Tentang Pemberian Gelar Haji di Indonesia, Bagaimana Sejarahnya?

Jakarta –
Umat Islam di Indonesia yang sudah melaksanakan ibadah haji di Tanah Suci biasanya mendapat gelar ‘haji’ untuk laki-laki atau ‘hajjah’ untuk perempuan. Gelar tersebut disematkan di depan nama mereka.
Lalu, bagaimana asal-usul pemberian gelar haji untuk jemaah haji Indonesia? Apakah pemberian gelar tersebut merupakan suatu kewajiban? Berikut informasinya.
Dikutip dari situs Kementerian Agama, Filolog Oman Fathurahman atau Kang Oman, yang juga merupakan Staf Ahli Menteri Agama menilai bahwa tradisi penyematan gelar haji sah-sah saja. Sejak masa silam, perjalanan menuju Tanah Suci bagi orang Nusantara adalah perjuangan berat tersendiri, harus mengarungi lautan, menerjang badai berbulan-bulan, menghindari perompak, hingga menjelajah gurun pasir.
ADVERTISEMENT
SCROLL TO CONTINUE WITH CONTENT
Seorang yang berhasil melalui ujian tersebut dan kembali selamat ke Tanah Air, kemudian dianggap berhasil mendapat anugerah dan kehormatan, apalagi Ka’bah dan Mekkah adalah kiblat suci umat Islam sedunia.
Itu mengapa di Indonesia ada pemberian gelar bagi jemaah haji usai menunaikan ibadah di Tanah Suci. Masyarakat menambahkan kata ‘haji’ atau ‘hajjah’ saat menyebut nama mereka.
ADVERTISEMENT
Bagi sebagian masyarakat Indonesia, gelar haji dinilai penting dan membanggakan, mencerminkan status sosial tertentu. Menurut Antropolog UIN Syarif Hidayatullah Jakarta, Dadi Darmadi, penyematan gelar ini bisa dilihat dari tiga perspektif, yaitu:
1. Secara keagamaan, haji adalah perjalanan untuk menyempurnakan rukun Islam. Perjalanan yang jauh dan panjang, biaya yang mahal, persyaratan yang tidak mudah, membuat haji menjadi sebuah perjalanan ibadah yang semakin penting dan tidak semua orang bisa lakukan.
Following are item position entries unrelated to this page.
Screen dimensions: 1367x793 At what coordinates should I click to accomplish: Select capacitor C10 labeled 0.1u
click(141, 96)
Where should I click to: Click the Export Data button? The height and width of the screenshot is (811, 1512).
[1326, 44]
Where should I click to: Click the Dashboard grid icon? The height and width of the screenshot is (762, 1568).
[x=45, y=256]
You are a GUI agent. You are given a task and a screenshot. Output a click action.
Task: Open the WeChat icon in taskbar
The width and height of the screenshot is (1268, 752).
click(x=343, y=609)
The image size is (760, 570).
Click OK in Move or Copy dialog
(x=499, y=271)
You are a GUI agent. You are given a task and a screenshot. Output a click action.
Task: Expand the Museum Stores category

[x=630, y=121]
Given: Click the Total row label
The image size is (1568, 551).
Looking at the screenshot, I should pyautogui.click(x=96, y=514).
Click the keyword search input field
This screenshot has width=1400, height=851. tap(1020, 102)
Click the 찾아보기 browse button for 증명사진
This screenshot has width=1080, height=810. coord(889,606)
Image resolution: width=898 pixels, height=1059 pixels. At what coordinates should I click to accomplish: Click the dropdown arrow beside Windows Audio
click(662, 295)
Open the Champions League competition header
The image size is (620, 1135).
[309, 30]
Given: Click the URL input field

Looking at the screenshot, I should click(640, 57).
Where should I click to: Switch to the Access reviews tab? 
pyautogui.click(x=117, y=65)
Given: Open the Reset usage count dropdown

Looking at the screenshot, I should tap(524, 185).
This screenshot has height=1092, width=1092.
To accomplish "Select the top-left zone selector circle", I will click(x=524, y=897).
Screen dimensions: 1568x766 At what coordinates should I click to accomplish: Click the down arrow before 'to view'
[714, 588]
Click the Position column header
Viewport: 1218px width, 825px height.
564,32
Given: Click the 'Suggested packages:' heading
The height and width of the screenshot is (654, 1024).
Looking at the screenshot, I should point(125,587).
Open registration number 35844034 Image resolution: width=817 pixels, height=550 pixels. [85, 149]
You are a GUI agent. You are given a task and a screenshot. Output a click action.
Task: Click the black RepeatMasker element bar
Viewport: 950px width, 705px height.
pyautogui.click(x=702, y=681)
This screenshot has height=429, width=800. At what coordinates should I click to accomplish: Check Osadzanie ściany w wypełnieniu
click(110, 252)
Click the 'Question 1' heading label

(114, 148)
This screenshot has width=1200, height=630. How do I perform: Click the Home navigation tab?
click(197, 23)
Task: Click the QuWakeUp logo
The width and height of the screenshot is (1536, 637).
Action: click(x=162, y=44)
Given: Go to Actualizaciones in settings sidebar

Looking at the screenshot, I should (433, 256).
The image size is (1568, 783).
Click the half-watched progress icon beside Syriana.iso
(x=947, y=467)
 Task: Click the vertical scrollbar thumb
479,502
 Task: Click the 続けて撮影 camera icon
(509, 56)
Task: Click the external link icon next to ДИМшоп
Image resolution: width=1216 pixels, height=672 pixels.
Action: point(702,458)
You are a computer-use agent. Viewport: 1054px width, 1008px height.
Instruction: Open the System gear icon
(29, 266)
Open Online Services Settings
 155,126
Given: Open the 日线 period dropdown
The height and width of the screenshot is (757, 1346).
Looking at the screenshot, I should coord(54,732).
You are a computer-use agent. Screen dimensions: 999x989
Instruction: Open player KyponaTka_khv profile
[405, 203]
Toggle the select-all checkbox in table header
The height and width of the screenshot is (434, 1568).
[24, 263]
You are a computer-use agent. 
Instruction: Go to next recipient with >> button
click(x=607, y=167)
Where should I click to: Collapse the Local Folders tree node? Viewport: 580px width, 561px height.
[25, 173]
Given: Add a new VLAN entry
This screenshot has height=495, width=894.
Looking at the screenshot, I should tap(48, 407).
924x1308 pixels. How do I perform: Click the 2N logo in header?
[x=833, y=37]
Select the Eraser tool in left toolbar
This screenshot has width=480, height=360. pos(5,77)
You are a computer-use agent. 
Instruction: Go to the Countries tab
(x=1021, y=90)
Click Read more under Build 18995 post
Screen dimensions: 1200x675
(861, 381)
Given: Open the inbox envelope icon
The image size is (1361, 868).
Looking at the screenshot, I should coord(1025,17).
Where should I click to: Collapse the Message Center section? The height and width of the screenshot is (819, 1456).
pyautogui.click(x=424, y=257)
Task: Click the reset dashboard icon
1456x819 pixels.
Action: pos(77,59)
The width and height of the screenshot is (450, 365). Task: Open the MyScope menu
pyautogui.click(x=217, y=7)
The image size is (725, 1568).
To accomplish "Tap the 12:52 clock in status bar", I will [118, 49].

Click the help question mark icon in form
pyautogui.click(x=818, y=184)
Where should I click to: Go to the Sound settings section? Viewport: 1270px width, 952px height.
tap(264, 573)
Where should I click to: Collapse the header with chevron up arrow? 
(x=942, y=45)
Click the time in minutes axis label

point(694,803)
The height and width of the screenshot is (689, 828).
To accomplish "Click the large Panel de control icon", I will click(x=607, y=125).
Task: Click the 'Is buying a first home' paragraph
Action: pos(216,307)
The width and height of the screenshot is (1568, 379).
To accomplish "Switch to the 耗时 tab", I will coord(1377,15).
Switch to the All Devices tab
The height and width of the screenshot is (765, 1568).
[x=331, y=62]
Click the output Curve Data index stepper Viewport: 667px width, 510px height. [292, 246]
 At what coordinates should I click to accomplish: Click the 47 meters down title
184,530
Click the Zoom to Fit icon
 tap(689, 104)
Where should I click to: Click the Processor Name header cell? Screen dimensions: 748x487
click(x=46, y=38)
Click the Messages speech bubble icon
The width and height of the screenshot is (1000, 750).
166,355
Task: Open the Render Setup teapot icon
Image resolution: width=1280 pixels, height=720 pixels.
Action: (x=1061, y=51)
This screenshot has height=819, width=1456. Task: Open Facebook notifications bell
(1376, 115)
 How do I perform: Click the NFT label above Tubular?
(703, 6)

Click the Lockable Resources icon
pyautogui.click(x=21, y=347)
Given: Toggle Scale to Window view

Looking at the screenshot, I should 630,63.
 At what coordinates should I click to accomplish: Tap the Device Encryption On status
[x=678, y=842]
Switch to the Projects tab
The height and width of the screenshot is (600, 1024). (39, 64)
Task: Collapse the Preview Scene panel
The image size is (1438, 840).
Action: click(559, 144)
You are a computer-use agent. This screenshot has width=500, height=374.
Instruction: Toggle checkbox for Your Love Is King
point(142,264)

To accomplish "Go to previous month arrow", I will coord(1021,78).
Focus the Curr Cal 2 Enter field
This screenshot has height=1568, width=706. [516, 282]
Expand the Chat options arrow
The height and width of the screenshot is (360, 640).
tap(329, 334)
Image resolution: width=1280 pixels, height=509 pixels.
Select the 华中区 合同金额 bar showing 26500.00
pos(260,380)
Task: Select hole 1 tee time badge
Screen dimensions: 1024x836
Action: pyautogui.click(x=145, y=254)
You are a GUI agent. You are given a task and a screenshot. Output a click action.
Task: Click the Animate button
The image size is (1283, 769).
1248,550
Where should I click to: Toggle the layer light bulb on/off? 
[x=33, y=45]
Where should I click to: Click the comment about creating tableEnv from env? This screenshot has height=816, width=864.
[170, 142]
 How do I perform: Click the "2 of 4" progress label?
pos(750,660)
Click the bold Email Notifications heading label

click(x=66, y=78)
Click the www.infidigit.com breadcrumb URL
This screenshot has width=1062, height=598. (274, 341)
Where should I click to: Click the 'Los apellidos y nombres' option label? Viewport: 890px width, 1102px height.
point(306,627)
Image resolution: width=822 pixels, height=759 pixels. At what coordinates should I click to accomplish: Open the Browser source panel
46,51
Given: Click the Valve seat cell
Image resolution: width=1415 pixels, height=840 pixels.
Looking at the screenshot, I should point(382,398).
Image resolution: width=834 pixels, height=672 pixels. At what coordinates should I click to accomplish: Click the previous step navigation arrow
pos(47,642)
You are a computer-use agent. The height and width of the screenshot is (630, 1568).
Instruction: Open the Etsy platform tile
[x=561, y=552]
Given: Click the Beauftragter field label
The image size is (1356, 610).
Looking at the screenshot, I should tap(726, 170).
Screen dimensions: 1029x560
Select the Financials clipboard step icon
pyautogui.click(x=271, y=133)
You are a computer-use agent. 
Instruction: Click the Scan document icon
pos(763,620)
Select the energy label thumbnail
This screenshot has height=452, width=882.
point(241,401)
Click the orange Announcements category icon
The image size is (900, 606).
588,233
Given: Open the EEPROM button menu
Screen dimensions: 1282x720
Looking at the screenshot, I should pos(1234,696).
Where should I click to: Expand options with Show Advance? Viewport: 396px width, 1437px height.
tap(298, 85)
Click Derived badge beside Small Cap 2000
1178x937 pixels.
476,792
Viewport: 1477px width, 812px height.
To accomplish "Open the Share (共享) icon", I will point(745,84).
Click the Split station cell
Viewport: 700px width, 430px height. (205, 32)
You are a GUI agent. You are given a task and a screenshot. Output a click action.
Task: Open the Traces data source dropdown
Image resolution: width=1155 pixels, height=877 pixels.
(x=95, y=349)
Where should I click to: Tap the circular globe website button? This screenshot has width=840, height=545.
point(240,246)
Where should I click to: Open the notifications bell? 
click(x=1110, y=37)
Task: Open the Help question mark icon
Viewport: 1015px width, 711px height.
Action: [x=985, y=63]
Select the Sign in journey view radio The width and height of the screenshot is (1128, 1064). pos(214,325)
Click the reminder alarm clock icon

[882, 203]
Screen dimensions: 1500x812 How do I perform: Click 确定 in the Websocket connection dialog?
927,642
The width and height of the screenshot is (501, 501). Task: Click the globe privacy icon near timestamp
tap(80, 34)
Oleh karena itu, gelar ‘haji’ dianggap layak disematkan bagi mereka yang berhasil melakukannya.
2. Secara kultural, narasi dan cerita-cerita menarik, heroik, dan mengharukan selama berhaji juga terus berkembang menjadi cerita popular, sehingga semakin banyak orang tertarik naik haji. Sebagian besar tokoh-tokoh masyarakat juga bergelar haji.
Hal-hal tersebut yang membuat ibadah haji semakin penting dan gelar haji di Indonesia punya nilai dan status sosial yang tinggi.
3. Secara kolonial, pemerintah kolonial Belanda berusaha untuk membatasi jamaah haji karena takut akan pengaruh haji bagi gerakan anti-penjajahan. Salah satu caranya adalah membuka Konsulat Jenderal pertama di Arabia pada 1872.
Tugas konsulat ini adalah mencatat pergerakan jemaah dari Hindia Belanda, dan mengharuskan mereka memakai gelar dan atribut pakaian haji agar mudah dikenali dan diawasi.
Demikian asal-usul penyematan gelar haji di Indonesia. Meski demikian, tradisi menyematkan gelar haji di depan nama jangan sampai merusak keikhlasan berhaji.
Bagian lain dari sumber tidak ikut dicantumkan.